(Stored items)
-----

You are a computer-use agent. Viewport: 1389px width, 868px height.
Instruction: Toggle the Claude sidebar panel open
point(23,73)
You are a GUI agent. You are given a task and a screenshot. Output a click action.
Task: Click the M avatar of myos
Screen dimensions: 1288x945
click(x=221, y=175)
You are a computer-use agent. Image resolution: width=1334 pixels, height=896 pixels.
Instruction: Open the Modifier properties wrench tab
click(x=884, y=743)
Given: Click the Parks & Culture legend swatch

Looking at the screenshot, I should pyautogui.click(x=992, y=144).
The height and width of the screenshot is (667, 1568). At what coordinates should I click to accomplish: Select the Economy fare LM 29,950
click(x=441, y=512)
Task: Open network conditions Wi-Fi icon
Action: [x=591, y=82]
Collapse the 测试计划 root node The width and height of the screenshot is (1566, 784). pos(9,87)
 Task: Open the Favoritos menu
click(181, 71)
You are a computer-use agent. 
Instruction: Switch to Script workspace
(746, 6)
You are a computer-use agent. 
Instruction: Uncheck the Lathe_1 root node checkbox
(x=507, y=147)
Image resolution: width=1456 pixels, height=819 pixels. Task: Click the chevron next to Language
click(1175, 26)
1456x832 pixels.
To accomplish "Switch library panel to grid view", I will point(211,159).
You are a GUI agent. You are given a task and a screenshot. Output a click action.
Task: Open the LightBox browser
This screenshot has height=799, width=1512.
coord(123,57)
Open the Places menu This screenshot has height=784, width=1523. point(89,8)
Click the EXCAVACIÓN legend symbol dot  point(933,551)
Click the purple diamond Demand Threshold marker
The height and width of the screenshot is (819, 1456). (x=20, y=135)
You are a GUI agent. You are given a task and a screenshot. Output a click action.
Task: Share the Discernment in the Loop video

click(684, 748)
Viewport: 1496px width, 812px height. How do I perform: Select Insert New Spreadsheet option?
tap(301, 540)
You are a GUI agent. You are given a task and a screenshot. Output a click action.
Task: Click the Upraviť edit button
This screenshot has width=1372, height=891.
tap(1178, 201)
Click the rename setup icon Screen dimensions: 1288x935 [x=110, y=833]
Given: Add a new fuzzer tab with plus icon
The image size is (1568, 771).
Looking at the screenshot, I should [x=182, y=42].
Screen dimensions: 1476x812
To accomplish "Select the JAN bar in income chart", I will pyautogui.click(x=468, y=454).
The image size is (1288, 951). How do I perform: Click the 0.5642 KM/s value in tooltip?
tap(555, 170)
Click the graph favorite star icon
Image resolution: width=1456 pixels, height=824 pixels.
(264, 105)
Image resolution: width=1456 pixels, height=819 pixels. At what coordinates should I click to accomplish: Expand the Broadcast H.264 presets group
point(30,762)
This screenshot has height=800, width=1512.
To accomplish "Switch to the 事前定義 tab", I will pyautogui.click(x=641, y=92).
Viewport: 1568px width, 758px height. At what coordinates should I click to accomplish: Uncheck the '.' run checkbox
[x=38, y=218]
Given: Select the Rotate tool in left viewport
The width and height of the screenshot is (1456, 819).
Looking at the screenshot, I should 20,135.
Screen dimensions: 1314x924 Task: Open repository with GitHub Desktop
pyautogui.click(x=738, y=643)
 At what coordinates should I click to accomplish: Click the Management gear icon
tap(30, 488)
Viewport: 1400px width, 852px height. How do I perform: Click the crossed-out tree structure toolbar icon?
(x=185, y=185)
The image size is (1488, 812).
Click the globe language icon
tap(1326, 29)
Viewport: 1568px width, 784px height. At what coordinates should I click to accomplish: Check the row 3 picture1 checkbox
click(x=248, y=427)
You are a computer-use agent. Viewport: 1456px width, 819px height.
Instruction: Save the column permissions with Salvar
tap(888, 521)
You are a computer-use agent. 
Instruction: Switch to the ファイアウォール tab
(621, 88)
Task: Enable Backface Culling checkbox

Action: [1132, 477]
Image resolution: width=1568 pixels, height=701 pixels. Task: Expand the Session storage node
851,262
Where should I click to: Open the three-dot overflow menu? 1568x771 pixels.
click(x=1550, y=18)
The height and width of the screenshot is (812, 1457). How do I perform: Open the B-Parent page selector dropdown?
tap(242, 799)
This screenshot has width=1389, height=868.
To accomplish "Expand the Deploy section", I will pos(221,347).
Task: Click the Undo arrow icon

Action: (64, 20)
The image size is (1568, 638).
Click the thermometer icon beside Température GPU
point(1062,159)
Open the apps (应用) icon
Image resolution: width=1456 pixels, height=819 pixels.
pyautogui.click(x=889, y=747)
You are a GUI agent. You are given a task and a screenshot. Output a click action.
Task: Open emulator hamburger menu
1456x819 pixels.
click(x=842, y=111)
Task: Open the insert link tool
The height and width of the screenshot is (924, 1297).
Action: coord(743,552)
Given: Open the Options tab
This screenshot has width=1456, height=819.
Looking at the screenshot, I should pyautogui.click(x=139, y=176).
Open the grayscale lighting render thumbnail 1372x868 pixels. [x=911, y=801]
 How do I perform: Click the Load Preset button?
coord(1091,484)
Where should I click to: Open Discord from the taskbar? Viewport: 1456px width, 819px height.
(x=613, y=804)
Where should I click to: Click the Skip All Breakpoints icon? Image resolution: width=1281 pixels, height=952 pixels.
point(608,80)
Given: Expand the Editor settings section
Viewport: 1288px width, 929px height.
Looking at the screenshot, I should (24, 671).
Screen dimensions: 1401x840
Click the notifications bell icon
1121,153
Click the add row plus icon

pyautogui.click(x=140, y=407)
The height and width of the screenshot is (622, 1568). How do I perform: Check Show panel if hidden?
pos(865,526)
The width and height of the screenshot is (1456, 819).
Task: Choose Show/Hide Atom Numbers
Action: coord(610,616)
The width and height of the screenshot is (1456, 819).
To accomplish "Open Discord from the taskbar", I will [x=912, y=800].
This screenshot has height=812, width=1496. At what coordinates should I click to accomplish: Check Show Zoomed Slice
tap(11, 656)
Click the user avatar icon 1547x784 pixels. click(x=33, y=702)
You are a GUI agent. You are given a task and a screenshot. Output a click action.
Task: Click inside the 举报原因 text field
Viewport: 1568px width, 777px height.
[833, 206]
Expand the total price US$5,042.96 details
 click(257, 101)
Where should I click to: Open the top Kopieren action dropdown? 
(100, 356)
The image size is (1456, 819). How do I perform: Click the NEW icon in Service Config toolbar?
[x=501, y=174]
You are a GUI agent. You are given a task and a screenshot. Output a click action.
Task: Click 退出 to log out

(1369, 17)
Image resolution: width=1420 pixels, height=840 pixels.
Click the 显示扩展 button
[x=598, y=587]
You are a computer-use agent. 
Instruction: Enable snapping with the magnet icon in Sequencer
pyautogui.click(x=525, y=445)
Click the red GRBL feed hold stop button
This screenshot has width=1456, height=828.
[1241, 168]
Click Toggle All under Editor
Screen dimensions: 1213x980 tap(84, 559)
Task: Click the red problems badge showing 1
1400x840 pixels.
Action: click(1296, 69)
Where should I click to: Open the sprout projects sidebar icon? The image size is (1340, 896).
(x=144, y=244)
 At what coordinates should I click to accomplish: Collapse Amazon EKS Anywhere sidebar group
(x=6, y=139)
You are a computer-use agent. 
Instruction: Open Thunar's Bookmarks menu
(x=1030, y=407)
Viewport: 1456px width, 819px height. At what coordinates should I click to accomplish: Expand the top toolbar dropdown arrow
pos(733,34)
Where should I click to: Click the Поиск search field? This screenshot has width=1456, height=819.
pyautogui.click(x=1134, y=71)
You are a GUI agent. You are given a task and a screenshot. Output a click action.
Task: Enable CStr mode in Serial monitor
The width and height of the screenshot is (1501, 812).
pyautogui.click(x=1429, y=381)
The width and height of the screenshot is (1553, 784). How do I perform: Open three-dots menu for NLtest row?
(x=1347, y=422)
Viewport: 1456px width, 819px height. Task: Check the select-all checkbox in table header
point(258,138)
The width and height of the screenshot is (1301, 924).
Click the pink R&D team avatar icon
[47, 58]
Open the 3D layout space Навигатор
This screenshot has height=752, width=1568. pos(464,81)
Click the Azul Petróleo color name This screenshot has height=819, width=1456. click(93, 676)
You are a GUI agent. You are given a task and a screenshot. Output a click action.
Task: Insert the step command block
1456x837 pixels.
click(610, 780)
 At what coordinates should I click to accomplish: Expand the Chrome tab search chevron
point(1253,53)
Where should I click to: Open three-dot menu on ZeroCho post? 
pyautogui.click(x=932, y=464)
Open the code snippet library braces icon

-----

Your instructions:
The lines above starting at the one that contains "Where should I click to: Open the sprout" and ending at the one that contains "Click the Azul" must be transcribed exactly, and no other lines may appear.

Solution to the exercise:
Where should I click to: Open the sprout projects sidebar icon? The image size is (1340, 896).
(x=144, y=244)
 At what coordinates should I click to accomplish: Collapse Amazon EKS Anywhere sidebar group
(x=6, y=139)
You are a computer-use agent. 
Instruction: Open Thunar's Bookmarks menu
(x=1030, y=407)
Viewport: 1456px width, 819px height. At what coordinates should I click to accomplish: Expand the top toolbar dropdown arrow
pos(733,34)
Where should I click to: Click the Поиск search field? This screenshot has width=1456, height=819.
pyautogui.click(x=1134, y=71)
You are a GUI agent. You are given a task and a screenshot. Output a click action.
Task: Enable CStr mode in Serial monitor
The width and height of the screenshot is (1501, 812).
pyautogui.click(x=1429, y=381)
The width and height of the screenshot is (1553, 784). How do I perform: Open three-dots menu for NLtest row?
(x=1347, y=422)
Viewport: 1456px width, 819px height. Task: Check the select-all checkbox in table header
point(258,138)
The width and height of the screenshot is (1301, 924).
Click the pink R&D team avatar icon
[47, 58]
Open the 3D layout space Навигатор
This screenshot has height=752, width=1568. pos(464,81)
Click the Azul Petróleo color name This screenshot has height=819, width=1456. click(93, 676)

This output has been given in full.